Кто же такой Игнатий Шенфельд, написавший документальную повесть о Вольфе Мессинге, к которой нам еще придется не раз обращаться? Служба национальной безопасности Узбекистана сообщила Н. Н. Китаеву: «Установлено, что Шенфельд Игнатий Нотанович, 1915 года рождения, уроженец г. Львова, образование высшее, холост, до ареста 28 января 1943 года работавший экспедитором эвакогоспиталя № 1977 наст. Бараш, Южно-Казахстанской области, постановлением Особого совещания при НКВД СССР от 16 августа 1943 года признан виновным в совершении преступления, предусмотренного ст. 57-1 Узбекской ССР — шпионаж (в редакции 1926 года) и осужден к 10 годам лишения свободы. На основании протеста военной прокуратуры Туркестанского военного округа от 15 октября 1966 года, определением военного трибунала ТуркВО от 4 ноября 1966 года постановление Особого совещания при НКВД СССР от 16 августа 1943 года в отношении Шенфельда Игнатия Нотановича было отменено, а уголовное дело прекращено за отсутствием в его действиях состава преступления, то есть он реабилитирован по данному уголовному делу».
Получив документальное подтверждение того, что Шенфельд в начале 1943 года действительно сидел в ташкентской тюрьме, Китаев был склонен полностью доверять «документальной повести» Шенфельда «Раввин с горы Кальвария», поскольку обстоятельства дела самого Шенфельда изложены там вполне верно.
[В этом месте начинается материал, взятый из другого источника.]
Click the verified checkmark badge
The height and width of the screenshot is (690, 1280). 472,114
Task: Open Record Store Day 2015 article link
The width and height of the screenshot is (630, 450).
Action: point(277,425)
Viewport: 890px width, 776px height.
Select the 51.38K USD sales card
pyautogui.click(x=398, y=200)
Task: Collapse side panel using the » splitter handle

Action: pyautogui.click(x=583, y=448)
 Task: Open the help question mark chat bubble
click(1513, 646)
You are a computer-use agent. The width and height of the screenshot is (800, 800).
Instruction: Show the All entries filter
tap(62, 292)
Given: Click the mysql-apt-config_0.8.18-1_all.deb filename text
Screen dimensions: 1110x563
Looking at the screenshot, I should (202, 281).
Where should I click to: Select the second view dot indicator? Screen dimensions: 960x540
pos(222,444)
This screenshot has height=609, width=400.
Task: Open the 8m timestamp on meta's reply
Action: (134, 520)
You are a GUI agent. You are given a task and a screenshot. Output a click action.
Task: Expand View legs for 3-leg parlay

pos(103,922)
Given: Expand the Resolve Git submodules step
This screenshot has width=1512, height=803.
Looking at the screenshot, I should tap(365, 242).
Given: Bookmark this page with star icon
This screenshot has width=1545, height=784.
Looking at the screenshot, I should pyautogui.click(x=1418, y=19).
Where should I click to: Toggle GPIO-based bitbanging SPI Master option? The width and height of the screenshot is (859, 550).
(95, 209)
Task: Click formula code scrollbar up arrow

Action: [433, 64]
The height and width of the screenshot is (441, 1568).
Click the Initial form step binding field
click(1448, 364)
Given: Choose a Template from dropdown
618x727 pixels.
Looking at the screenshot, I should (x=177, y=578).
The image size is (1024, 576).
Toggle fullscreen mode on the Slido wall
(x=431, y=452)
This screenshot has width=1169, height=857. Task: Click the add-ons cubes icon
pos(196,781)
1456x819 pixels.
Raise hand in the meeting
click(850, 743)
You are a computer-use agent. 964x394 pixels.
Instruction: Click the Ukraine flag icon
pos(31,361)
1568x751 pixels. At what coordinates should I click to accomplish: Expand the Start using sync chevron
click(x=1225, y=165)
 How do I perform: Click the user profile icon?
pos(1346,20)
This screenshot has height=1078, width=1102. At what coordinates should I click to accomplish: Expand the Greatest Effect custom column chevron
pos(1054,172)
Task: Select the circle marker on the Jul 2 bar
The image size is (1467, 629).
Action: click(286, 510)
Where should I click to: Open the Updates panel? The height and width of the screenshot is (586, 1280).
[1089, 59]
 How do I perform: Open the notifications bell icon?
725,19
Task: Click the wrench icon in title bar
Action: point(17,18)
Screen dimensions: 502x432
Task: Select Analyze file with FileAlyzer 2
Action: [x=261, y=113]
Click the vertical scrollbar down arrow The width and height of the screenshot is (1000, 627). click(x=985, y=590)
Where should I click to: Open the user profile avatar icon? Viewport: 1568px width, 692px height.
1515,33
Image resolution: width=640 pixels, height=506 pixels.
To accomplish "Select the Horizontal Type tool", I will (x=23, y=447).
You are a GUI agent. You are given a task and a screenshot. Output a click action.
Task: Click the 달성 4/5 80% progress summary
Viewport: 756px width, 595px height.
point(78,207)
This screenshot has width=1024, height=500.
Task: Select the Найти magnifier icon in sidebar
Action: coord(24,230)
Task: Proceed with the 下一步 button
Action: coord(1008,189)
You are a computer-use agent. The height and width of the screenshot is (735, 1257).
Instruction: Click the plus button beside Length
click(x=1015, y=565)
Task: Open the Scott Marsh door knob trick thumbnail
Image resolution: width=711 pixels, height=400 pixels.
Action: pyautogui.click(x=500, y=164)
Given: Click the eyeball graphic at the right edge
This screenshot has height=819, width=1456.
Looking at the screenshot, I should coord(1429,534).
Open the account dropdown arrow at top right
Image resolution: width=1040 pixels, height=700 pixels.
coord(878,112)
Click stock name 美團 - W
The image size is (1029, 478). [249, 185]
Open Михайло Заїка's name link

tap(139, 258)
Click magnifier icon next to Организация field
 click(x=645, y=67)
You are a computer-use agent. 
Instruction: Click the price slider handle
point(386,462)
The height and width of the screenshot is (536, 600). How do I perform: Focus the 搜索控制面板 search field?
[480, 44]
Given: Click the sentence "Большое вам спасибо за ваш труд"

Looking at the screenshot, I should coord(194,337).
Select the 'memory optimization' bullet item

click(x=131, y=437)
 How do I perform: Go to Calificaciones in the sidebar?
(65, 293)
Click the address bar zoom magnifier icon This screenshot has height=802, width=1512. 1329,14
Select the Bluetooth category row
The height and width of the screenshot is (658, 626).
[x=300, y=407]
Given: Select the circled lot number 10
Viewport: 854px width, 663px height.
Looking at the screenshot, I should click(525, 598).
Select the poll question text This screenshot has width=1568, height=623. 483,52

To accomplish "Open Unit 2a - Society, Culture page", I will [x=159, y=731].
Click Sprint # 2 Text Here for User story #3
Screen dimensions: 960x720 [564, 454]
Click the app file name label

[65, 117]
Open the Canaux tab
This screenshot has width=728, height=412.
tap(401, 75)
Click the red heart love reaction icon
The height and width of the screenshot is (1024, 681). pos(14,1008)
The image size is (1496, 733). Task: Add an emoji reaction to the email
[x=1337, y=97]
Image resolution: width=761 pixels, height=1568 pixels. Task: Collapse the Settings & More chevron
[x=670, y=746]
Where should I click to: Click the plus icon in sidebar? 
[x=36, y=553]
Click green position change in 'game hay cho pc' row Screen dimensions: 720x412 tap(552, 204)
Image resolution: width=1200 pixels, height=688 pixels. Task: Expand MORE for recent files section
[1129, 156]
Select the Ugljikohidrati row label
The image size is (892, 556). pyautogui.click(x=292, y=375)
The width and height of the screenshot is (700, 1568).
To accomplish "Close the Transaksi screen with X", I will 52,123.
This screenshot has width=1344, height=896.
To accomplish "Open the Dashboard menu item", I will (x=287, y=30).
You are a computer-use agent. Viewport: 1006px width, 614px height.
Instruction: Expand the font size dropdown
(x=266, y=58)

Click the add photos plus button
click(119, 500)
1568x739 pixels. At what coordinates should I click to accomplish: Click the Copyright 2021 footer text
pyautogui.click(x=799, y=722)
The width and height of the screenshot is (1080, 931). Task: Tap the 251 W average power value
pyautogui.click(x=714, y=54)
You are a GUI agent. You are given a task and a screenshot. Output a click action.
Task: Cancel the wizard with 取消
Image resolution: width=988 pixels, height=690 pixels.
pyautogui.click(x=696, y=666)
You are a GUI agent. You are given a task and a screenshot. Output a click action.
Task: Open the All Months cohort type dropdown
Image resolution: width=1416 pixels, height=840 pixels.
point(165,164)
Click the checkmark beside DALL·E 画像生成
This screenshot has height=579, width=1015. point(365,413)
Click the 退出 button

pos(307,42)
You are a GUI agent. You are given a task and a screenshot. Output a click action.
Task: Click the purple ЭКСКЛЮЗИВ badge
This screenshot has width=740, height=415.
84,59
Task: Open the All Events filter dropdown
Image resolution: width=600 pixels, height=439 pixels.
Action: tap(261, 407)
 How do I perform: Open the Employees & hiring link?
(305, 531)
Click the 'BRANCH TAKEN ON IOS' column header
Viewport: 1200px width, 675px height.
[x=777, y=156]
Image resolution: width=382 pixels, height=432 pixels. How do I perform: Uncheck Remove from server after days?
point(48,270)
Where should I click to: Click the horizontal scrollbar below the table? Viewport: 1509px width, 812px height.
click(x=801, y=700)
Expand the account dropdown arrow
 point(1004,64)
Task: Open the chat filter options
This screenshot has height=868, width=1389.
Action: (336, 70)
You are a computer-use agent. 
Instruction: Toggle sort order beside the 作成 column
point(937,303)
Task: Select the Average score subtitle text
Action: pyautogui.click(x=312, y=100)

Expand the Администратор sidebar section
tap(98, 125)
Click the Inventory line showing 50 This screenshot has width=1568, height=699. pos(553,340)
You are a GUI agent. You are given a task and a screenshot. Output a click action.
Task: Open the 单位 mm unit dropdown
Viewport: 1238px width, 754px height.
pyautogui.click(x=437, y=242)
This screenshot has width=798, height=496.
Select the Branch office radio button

На этом основании Николай Николаевич полагает, что автор документальной повести «стремится к максимальной объективности изложения фактов в отношении себя и других лиц».
Однако, строго говоря, то, что Шенфельд в основном верно изложил обстоятельства своего дела, вовсе не означает, что он был столь же правдив и по поводу своих отношений с Мессингом. Можно лишь с большой долей вероятности предположить, что Шенфельд и Мессинг действительно встречались в 1942 году или в начале 1943 года либо в Ташкенте, либо в другом месте советской Центральной Азии, но совсем не обязательно — в ташкентской тюрьме.
Шенфельд работал экспедитором эвакогоспиталя, а Мессинг во время войны часто выступал в госпиталях. И вполне возможно, что начинающий поэт наблюдал выступление Мессинга не в довоенном Львове, как он пишет в своей повести, а на станции Бараш в Казахстане, где Мессинг мог выступать перед ранеными и персоналом госпиталя. Там же могло состояться и их знакомство. Кроме того, по служебным делам Шенфельд наверняка часто бывал в Ташкенте, где также гастролировал Мессинг. Знакомство могло произойти и там. Кстати сказать, Игнатий создает у читателей своей повести впечатление, что он сам все время в 1942 году жил в Ташкенте и что именно в Ташкент был эвакуирован Мессинг. Но, если верить материалам уголовного дела, Шенфельд работал не в Ташкенте, а на станции Бараш, расположенной, правда, недалеко от Ташкента. Между тем в мемуарах Мессинг пишет, что он был эвакуирован в Новосибирск, а совсем не в Ташкент. Упоминает он и о своем аресте, но совсем не при тех обстоятельствах, что в повести Шенфельда.